出典文書
☆ ☆ ☆ ☆
受難節「 目を覚まして 」 マルコ13:32~37

「 気をつけて、目を覚ましていなさい。」33節

 受難節の間に、特に私たちが気をつけなければならないことは何かと考えるときに、今朝のテキストはずばり「目を覚ましていなさい」です。 自分なりには目を覚まして生きていると自負できる私たちですが、もう一歩進んでもう一歩深めてこのことを考えてみましょう。「気をつける」とはぼーっとしていないで、という意味を込めていると思います。

 少し長いですが、以下の文章はFacebook(篠崎 朗さん)で紹介されていたものの短縮です。気をつけるべきことは何かを理解するのに参考になるでしょう。

「ある小学校でクラス造りに一生懸命な先生が五年生の担任になった時 一人、服装が不潔でだらしなく、遅刻をしたり、居眠りをしたり、先生はどうしても好きになれない少年がいて毛嫌いするようになった。中間記録に先生は少年の悪いところばかりを記入していた。
 ある時、少年の一年生からの記録が目に留まった。「朗らかで、友達が好きで、人にも親切。勉強もよくでき、将来楽しみ」とある。
 二年生になると「母親が病気で世話をしなければならず、時々遅刻する」と書かれていた。
 三年生では「母親の病気が悪くなり、疲れていて、教室で居眠りをする」。三年生の後半の記録には「母親が死亡。希望を失い、悲しんでいる」とあり、四年生になると「父は生きる意欲を失い、アルコール依存症となり、子どもに暴力をふるう」。
先生の胸に激しい痛みが走った。だめと決めつけていた子が突然、深い悲しみを生き抜いている生身の人間として自分の前に立ち現れてきたのだ。
 先生の目が開かれた。放課後、先生は少年に声をかけ「先生は夕方まで教室で仕事をするから、あなたも勉強していかない?わからないところは教えてあげるから。少年は初めて笑顔を見せた。それから毎日、少年は教室の自分の机で予習復習を熱心に続けた。授業で少年が初めて手をあげた時、先生は喜んだ。少年は自信を持ち始めていた。
 六年生で先生は少年の担任ではなかったが、卒業の時、先生に少年から一枚のカードが届いた。「先生は僕のお母さんのようです。そして、今まで出会った中で一番素晴らしい先生でした」
それから六年。またカードが届いた。「明日は高校の卒業式です。僕は5年生で先生に担当してもらって、とても幸せでした。おかげで奨学金ももらって医学部に進学する事ができます」
 十年を経て、またカードがきた。そこには先生と出会えた事への感謝と、感謝と痛みが分かる医者になれると記され、こう締めくくられていた。
「僕はよく五年生の時の先生を思い出します。あのままだめになってしまう僕を救ってくださった先生を、神様のように感じます。大人になり、医者になった僕にとって最高の先生は、五年生のときに担任して下さった先生です。」
 そして一年。届いたカードは結婚式の招待状だった。「母親の席に座ってください」と一行、書き添えられていた。先生は嬉しくて涙が止まらなかった」

 この先生が嫌いな少年に目を止めなかったらここまでの関係は取れなかったでしょう。「気をつけて、目を覚ます」とは愛の目で人を見ることです。日常生活で聖書のことばを自分なりに実践する私たちでありたいものです。
☆ ☆ ☆ ☆
課題の要件
受難節についての上の文章では、「気をつけて、目を覚ます」とは何をすることだとされていますか。
☆ ☆ ☆ ☆
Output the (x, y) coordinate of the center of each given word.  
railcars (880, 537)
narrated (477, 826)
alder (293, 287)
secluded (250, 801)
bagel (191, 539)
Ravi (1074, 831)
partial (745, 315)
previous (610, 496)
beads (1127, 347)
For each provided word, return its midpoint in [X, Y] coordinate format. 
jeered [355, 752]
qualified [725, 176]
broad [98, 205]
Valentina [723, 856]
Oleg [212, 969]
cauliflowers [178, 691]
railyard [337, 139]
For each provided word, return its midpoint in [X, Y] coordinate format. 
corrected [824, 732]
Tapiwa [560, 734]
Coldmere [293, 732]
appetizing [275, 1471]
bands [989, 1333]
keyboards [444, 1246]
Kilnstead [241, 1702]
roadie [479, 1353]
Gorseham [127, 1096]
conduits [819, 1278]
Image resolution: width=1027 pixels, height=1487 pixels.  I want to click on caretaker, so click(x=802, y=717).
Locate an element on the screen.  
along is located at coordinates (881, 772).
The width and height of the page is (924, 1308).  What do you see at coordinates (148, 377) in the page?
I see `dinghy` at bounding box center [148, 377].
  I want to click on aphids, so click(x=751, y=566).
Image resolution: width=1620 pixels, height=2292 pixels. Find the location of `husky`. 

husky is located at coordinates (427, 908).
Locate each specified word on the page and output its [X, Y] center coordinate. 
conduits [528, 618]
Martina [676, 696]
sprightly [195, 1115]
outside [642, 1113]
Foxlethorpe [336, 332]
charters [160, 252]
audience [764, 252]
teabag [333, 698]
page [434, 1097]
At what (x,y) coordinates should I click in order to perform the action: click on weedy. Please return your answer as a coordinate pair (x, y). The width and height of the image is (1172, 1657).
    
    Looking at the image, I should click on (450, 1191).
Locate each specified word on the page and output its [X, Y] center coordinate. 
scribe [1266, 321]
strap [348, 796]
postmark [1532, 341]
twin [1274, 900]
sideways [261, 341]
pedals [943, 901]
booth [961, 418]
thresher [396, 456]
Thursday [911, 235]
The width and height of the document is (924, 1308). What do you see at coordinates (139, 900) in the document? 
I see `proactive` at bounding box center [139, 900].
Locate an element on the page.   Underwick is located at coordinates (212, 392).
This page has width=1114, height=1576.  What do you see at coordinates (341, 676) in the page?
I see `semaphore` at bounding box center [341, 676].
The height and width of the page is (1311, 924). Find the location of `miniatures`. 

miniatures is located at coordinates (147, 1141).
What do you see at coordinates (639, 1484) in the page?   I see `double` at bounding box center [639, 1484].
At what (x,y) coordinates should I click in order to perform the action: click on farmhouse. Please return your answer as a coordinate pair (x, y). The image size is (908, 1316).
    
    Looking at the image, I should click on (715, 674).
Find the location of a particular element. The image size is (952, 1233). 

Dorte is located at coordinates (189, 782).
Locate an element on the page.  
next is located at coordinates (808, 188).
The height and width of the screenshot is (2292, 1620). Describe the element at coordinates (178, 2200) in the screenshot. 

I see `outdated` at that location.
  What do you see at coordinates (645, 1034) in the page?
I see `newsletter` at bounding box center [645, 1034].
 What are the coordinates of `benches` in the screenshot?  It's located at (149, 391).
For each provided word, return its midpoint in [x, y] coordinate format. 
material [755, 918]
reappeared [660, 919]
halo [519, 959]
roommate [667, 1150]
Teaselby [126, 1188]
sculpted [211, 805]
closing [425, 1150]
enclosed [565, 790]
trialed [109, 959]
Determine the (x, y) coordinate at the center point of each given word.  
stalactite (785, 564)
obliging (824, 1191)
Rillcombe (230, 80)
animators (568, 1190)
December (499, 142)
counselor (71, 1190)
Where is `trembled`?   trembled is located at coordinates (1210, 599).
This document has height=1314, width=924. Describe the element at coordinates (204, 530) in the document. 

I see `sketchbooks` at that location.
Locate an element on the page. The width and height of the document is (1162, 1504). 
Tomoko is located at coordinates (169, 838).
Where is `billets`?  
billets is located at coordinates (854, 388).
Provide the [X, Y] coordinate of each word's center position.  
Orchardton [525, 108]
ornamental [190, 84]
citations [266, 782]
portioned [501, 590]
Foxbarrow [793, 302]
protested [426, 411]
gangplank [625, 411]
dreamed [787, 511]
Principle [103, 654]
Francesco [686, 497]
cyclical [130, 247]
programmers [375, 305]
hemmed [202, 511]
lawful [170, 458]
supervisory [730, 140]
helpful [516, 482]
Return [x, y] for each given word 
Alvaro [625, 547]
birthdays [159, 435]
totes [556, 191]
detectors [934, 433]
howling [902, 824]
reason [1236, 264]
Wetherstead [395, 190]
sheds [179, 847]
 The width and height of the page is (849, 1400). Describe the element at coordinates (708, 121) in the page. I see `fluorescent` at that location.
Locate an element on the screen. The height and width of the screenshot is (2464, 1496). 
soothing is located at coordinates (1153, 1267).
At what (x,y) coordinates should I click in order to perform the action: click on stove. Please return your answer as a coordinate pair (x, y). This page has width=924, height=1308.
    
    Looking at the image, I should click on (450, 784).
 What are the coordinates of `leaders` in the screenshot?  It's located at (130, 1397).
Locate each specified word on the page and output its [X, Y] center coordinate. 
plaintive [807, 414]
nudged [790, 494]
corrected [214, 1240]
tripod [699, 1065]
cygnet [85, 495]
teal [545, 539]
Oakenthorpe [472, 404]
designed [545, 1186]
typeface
☆ ☆ ☆ ☆
課題の解答
愛の目で人を見ることです。